Keterbukaan cara pandang tersebut membuat Nurlia memiliki semangat baru untuk tumbuh dan menyalurkan energinya dalam kerja-kerja kemanusiaan bersama Rahima. Atas rekomendasi Rahima pula, Nurlia juga bergiat secara aktif di Alimat. Di Pondok binaannya, Nurlia rutin menyelenggarakan pengajian khusus untuk guru-guru MTs dan MA Wahdaniyatillah, mengambil konsep Qira’ah Mubadalah sebagai kajian. Pengajian khusus tersebut dilakukan setiap Selasa, Rabu, dan Sabtu setelah siswa-siswi pulang sekolah sampai menjelang ashar. Bagi Nurlia, jika di tataran guru sudah bisa memahami bentuk-bentuk relasi kesalingan, maka tidak akan sulit bagi siswa-siswinya untuk belajar hal tersebut. “Kalau guru-guru sudah satu misi (pemahaman) mereka akan lebih mudah menyampaikan ke siswa, jadi siswa juga tidak akan bingung.” Ungkap Nurlia.

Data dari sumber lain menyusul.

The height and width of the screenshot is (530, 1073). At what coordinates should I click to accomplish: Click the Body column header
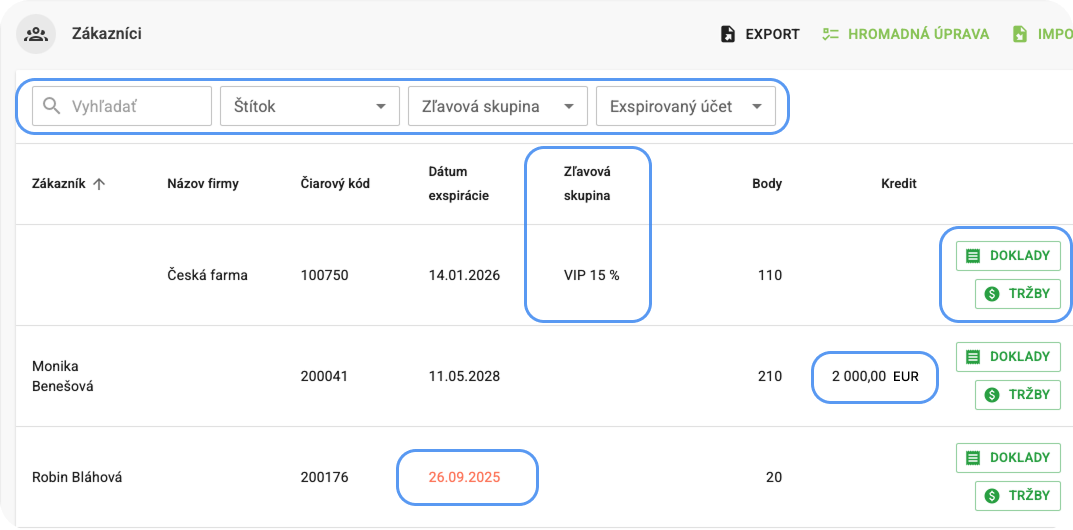pyautogui.click(x=767, y=184)
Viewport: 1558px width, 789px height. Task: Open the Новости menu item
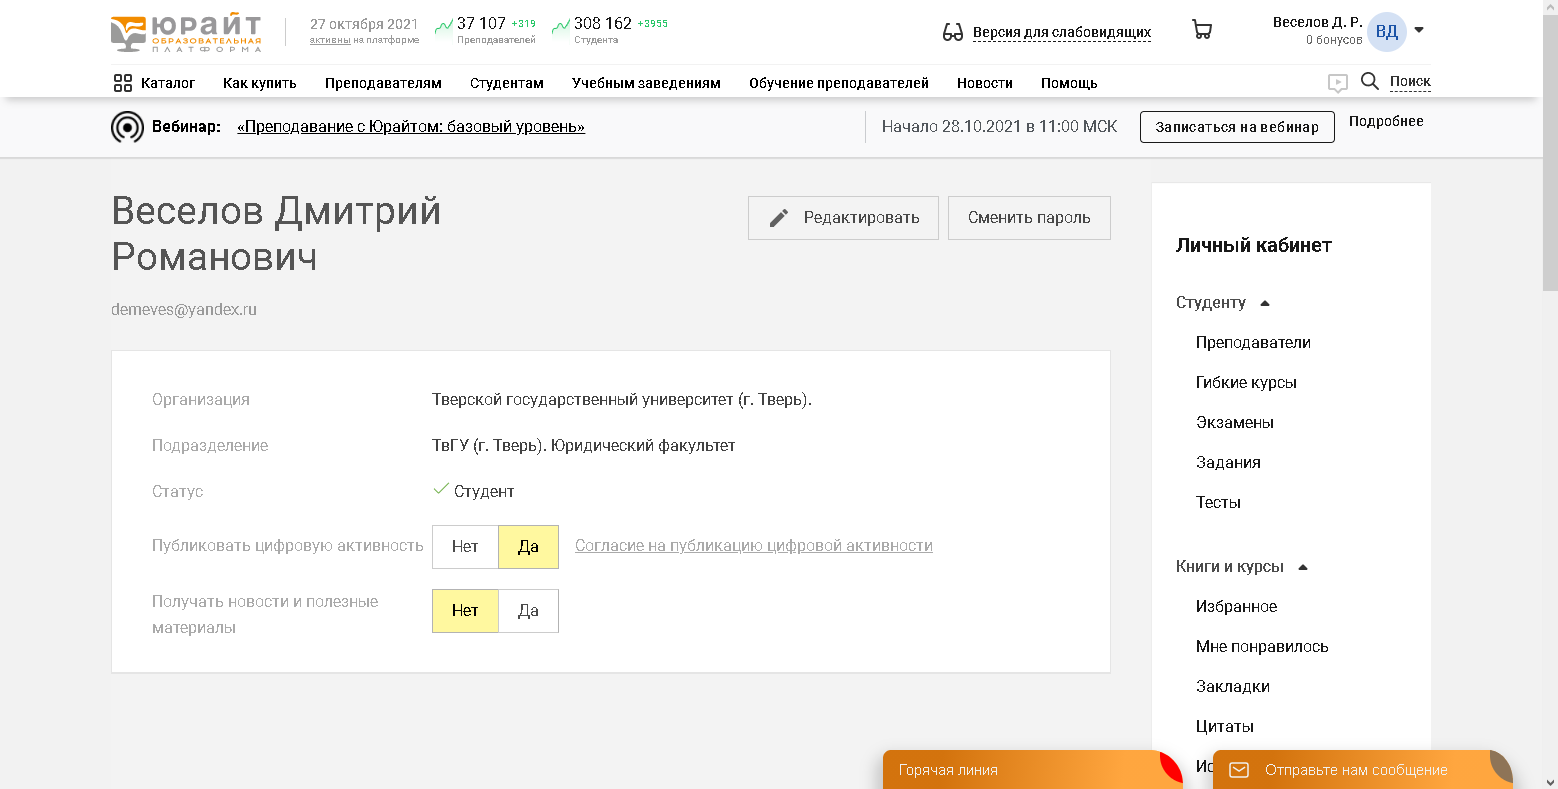tap(984, 83)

Diseminasi gagasan yang berkeadilan gender juga Nurlia lakukan di Organisasi Ummahat DDI. Organisasi tersebut berisi ibu-ibu dan alumni santri DDI Mangkoso. Sebagai ketua umum, Nurlia berusaha mengimplementasikan ilmu yang ia dapatkan di Rahima. Ia merasa perlu membagikan hasil belajarnya kepada masyarakat, mengingat di Maros banyak pondok pesantren yang masih abai terhadap hak perempuan dan marak praktik perkawinan anak. Awalnya, anak-anak usia sekolah menengah pertama, yang tidak melanjutkan karena jarak sekolah yang jauh atau karena ketidakmampuan secara ekonomi, dijodohkan oleh orangtuanya. Bagi Nurlia, anak-anak tersebut rentan tidak hanya dari segi fisik tapi juga mental. Maka secara bertahap, Nurlia memberikan pemahaman kepada orangtua santri mengenai bahaya perkawinan anak. Sehingga kurun tiga tahun terakhir, angka perkawinan anak di Maros juga mengalami penurunan drastis.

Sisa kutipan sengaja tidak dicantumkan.